Toxicity and translocation of Ag, CuO, ZnO and TiO2 nanoparticles upon exposure to fish intestinal epithelial cells

Understanding the ability of fish intestinal cells to act as a barrier for nanoparticle (NP) uptake and their effects is of significance from an environmental perspective as well as for human health, for which fish serves as an important nutrient source. We used an in vitro intestinal barrier model, based on rainbow trout intestinal (RTgutGC) cells, to elaborate the toxicity and translocation of five types of metal-based NPs. The NPs were polyvinylpyrrolidone (PVP)-coated Ag NPs, uncoated Ag NPs, CuO NPs, ZnO NPs and TiO2 NPs. In conventional monolayers on impermeable supports, cell viability declined according to classical sigmoidal dose-response curves with EC50 values between 0.28 mg L-1 and >100 mg L-1 in the following rank order, from the most toxic (lowest EC50) to the least toxic (highest EC50): PVP-Ag NPs < uncoated Ag NPs < CuO NPs < ZnO NPs < TiO2 NPs. When cells were cultured on permeable membranes to mimic an intestinal lumen and a blood-facing side, however, a much higher resistance of the cells towards NP-induced stress was noted with little to no impact on cell viability or barrier integrity. Yet, increased levels of Ag, Cu and Zn but not Ti were measured in the blood-side mimicking (basolateral) compartment, indicating translocation of Ag, Cu, and Zn-based NPs or ions liberated from them through the epithelial cell layer.

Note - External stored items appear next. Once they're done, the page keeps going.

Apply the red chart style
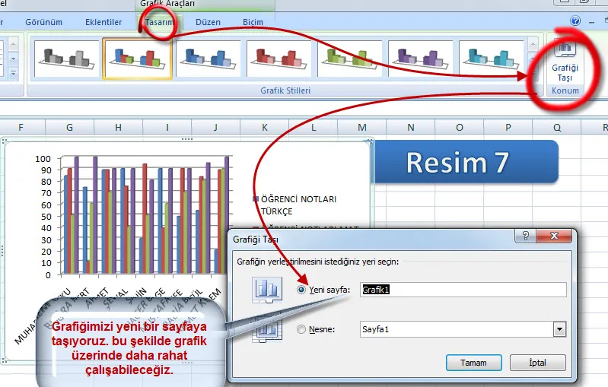Image resolution: width=608 pixels, height=387 pixels. pyautogui.click(x=279, y=59)
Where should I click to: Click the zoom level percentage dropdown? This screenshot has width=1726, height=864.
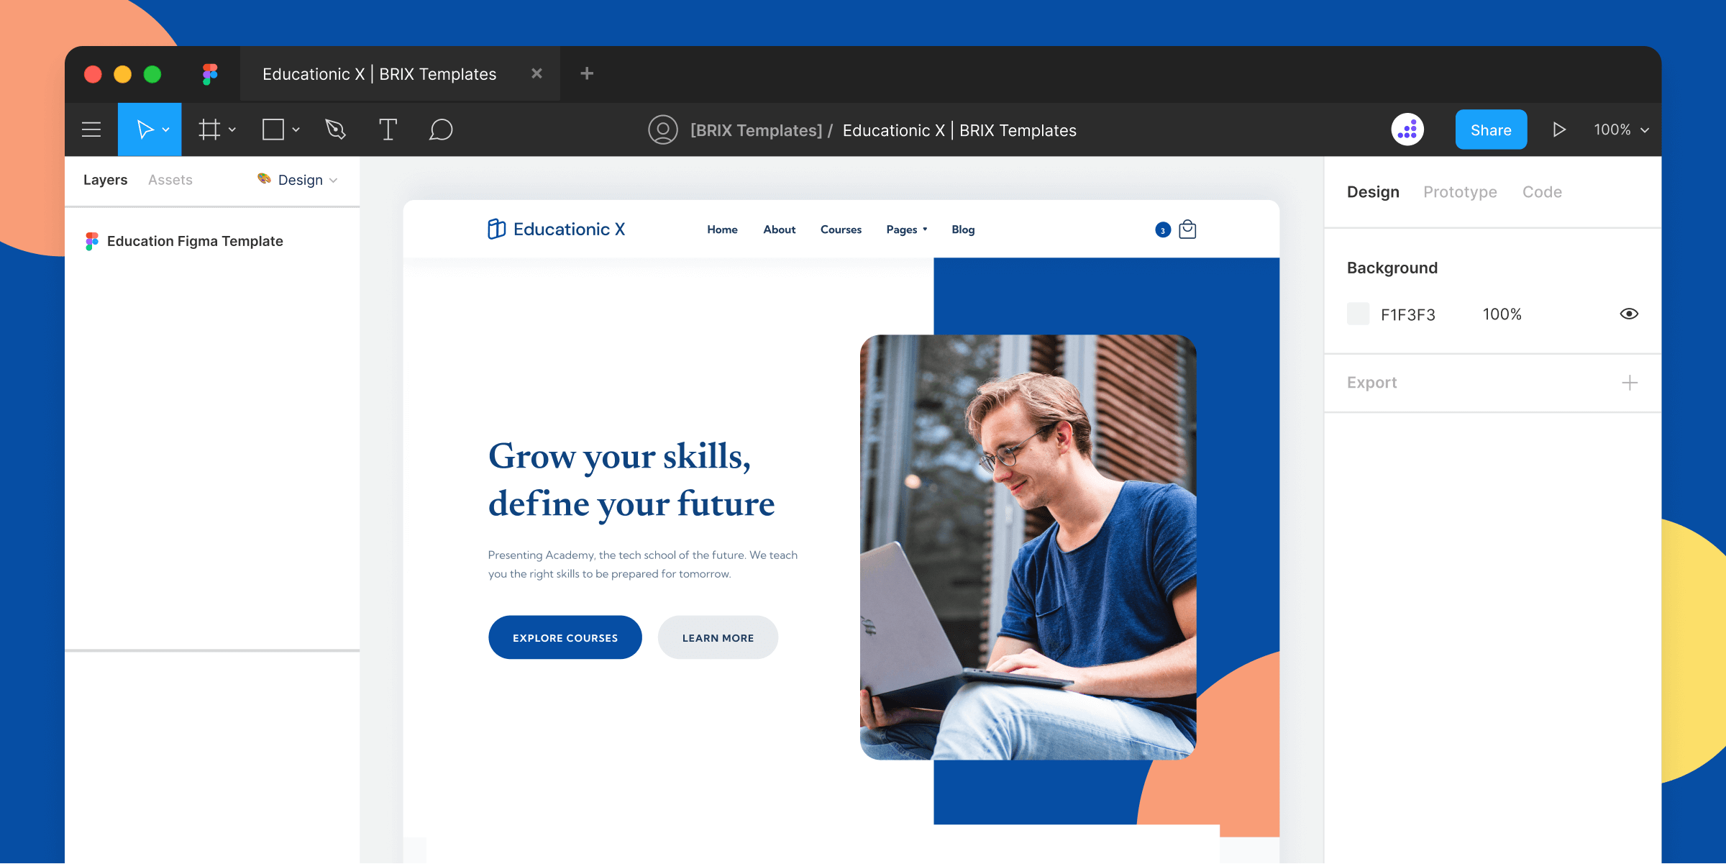[1620, 130]
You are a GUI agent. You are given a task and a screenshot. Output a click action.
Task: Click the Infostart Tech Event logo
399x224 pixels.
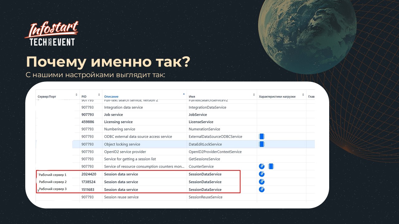(x=51, y=34)
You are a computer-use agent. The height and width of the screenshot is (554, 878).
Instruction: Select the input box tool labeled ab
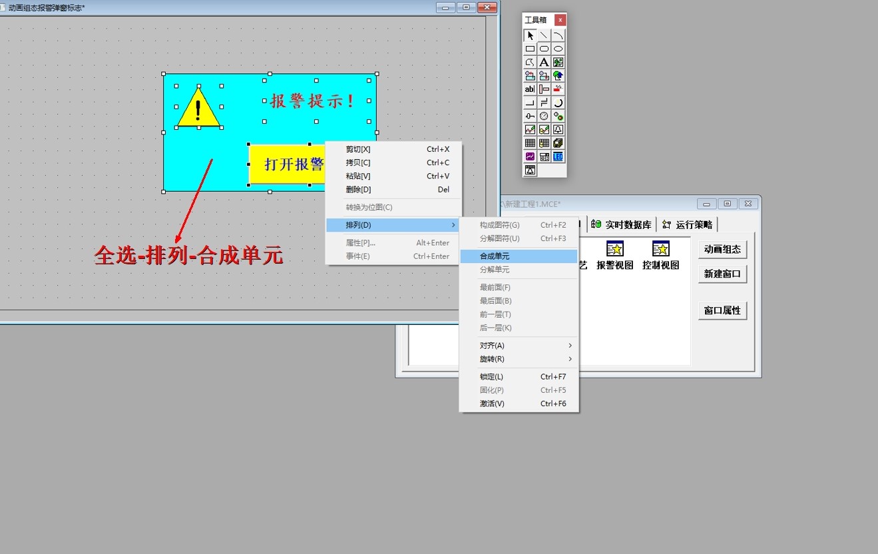529,89
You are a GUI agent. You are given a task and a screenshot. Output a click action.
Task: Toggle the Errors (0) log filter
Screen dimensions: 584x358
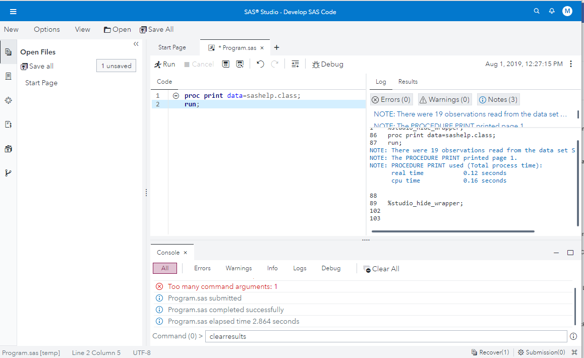pyautogui.click(x=391, y=99)
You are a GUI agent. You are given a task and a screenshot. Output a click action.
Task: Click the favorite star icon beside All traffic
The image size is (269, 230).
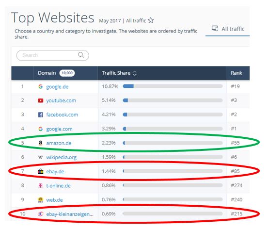(x=151, y=20)

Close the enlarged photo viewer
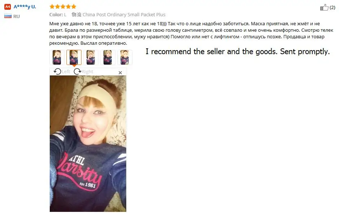pos(120,73)
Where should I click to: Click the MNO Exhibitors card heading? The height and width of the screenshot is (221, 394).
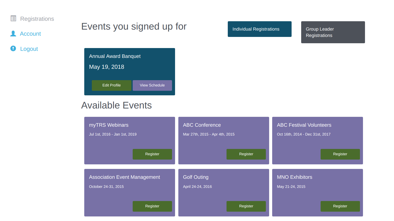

Since especially CuO NPs appeared to be translocated as intact particles, they were investigated in more detail. A time- and temperature-dependent analysis, involving different endocytosis inhibitors, suggested that CuO NPs were translocated through the epithelium by apical caveolae-mediated endocytosis followed by delayed export onto the basolateral side. These data give valuable insights into NP uptake by, and translocation through, the fish intestinal epithelium and will be of value for future research on the molecular mechanisms of NPs that enter the fish via this critical uptake route.